|Title||Gamma-Ray bursts as probes to study interstellar dust, and vice versa|
|Author||Dr Andrea Tiengo|
|Description||We propose a ToO observation of a low Galactic latitude (|b| < 5 deg) and bright (15-150 keV fluence >2e-6 erg-cm2) GRB, with the main objective of studying the time variable halo that might be formed by dust scattering of the GRB X-ray emission. Thin rings are formed if a large quantity of dust is concentrated in discrete clouds along the line of sight, while diffuse dust produces a time-variable X-ray halo. In the former case, very accurate measures of the distance to the dust clouds can be derived, as well as other characteristics of interstellar dust. Furthermore, the GRB prompt X-ray spectrum, which is typically detected only above virgul15 keV, can be reconstructed from the analysis of the dust-scattered emission and, therefore, extended to the soft X-ray band.|
|Publication||No observations found associated with the current proposal|
|Instrument||EMOS1, EMOS2, EPN, OM, RGS1, RGS2|
|Mission Description||The European Space Agency's (ESA) X-ray Multi-Mirror Mission (XMM-Newton) was launched by an Ariane 504 on December 10th 1999. XMM-Newton is ESA's second cornerstone of the Horizon 2000 Science Programme. It carries 3 high throughput X-ray telescopes with an unprecedented effective area, and an optical monitor, the first flown on a X-ray observatory. The large collecting area and ability to make long uninterrupted exposures provide highly sensitive observations.

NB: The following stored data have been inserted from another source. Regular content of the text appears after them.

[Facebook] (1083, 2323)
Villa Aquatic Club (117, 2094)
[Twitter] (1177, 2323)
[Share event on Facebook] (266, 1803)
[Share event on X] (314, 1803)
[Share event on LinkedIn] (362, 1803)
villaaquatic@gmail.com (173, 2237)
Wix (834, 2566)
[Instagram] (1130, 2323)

Since Earth's atmosphere blocks out all X-rays, only a telescope in space can detect and study celestial X-ray sources. The XMM-Newton mission is helping scientists to solve a number of cosmic mysteries, ranging from the enigmatic black holes to the origins of the Universe itself. Observing time on XMM-Newton is being made available to the scientific community, applying for observational periods on a competitive basis.